▽
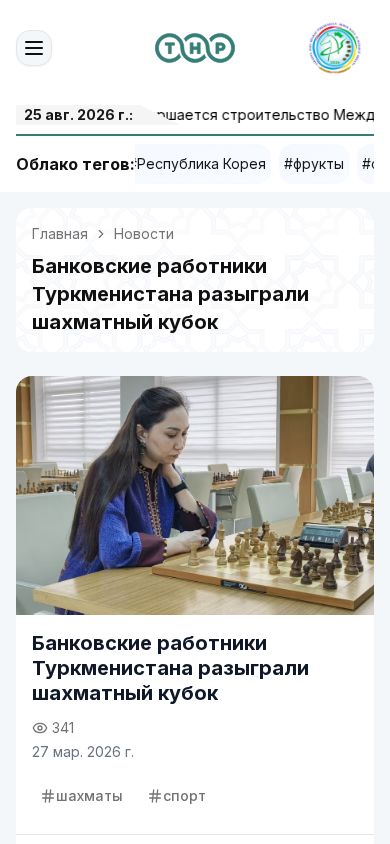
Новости (144, 233)
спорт (184, 795)
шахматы (89, 795)
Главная (60, 233)
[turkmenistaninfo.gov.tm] (195, 48)
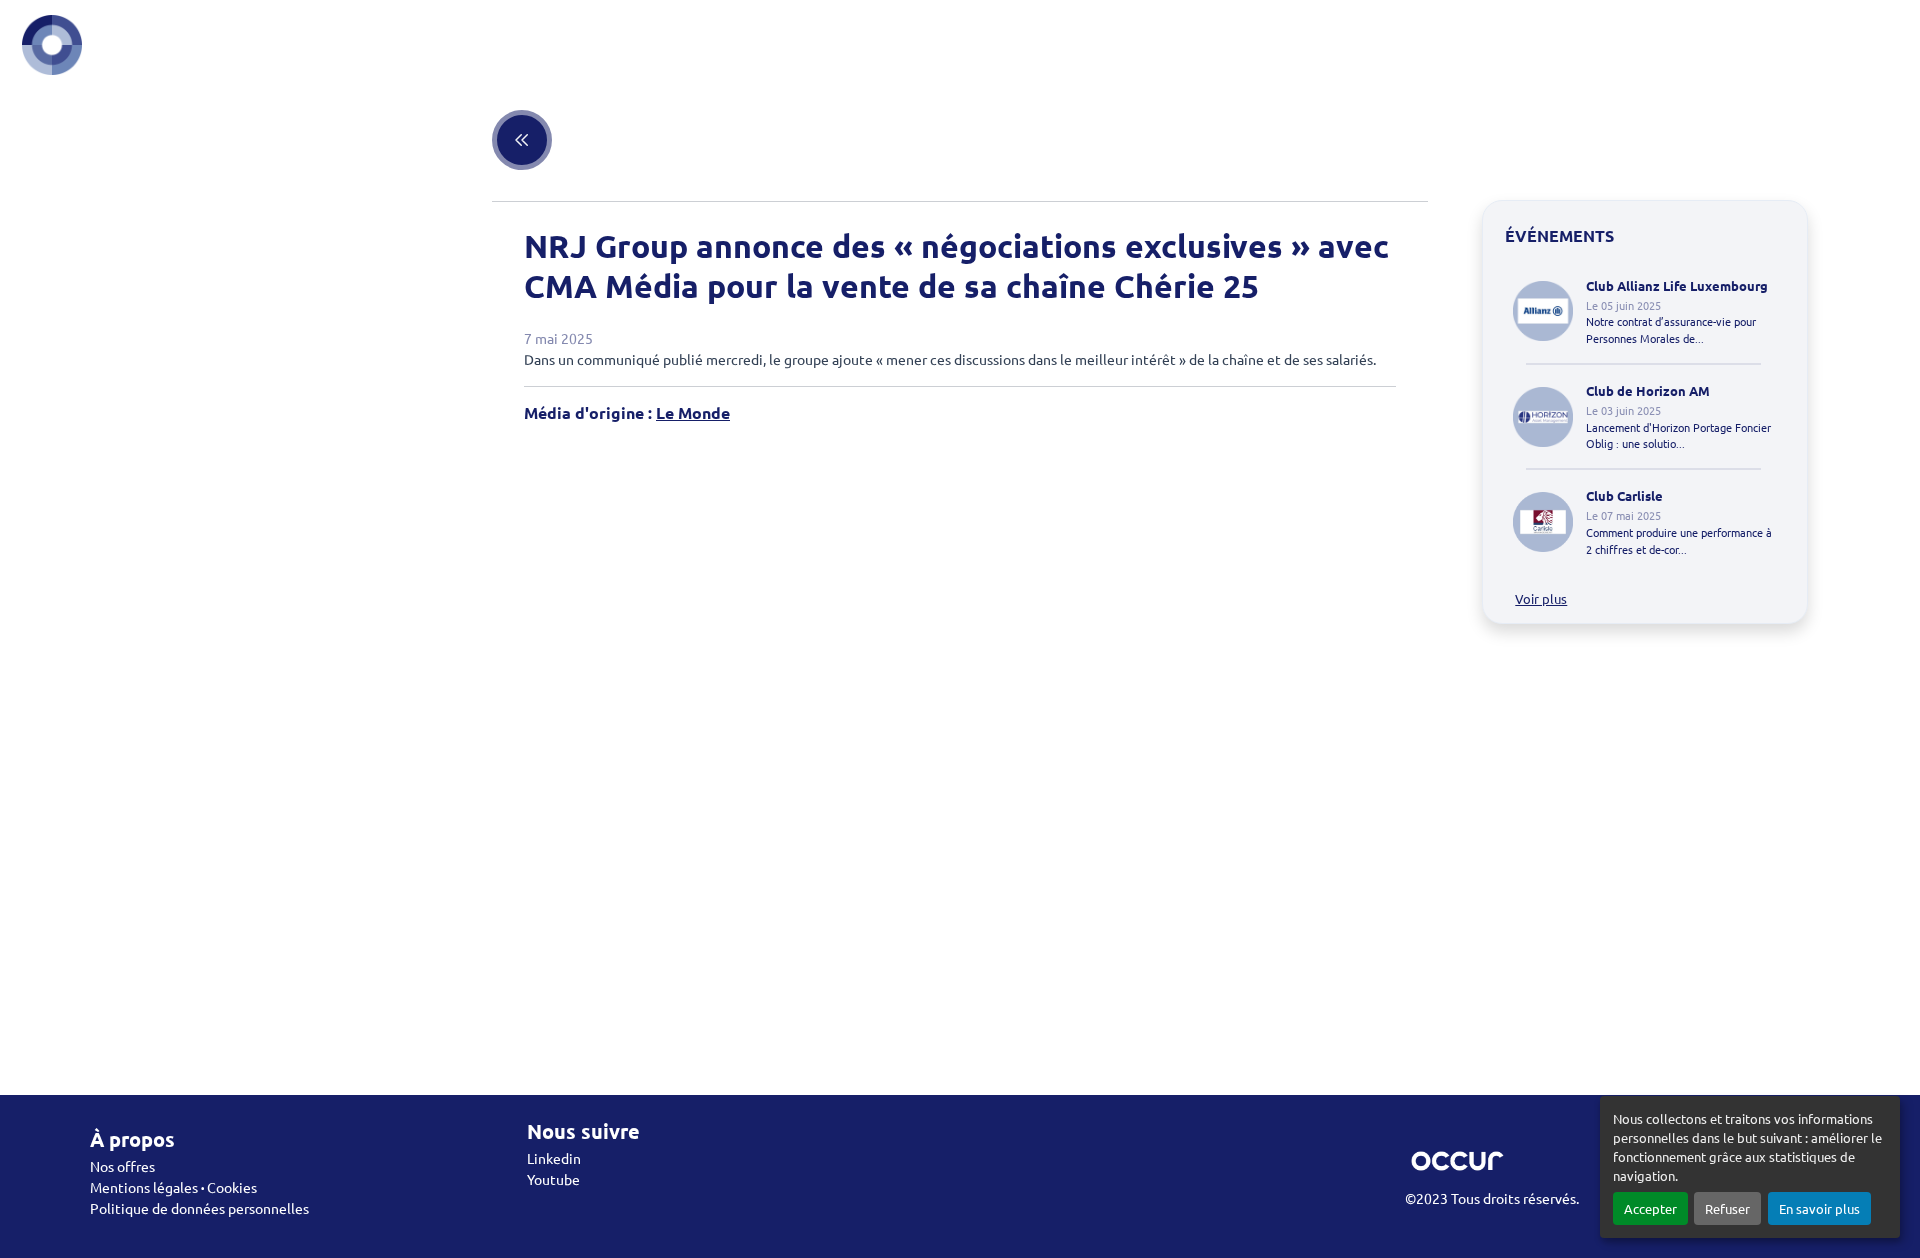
△
● **YOUR INSTRUCTIONS**:
The answer consists solely of the lines from the one holding "спорт (184, 795)" through the final line of the records, both ends included, each duplicated exactly. Leave images out.

● **RESULT OF THE EXERCISE**:
спорт (184, 795)
шахматы (89, 795)
Главная (60, 233)
[turkmenistaninfo.gov.tm] (195, 48)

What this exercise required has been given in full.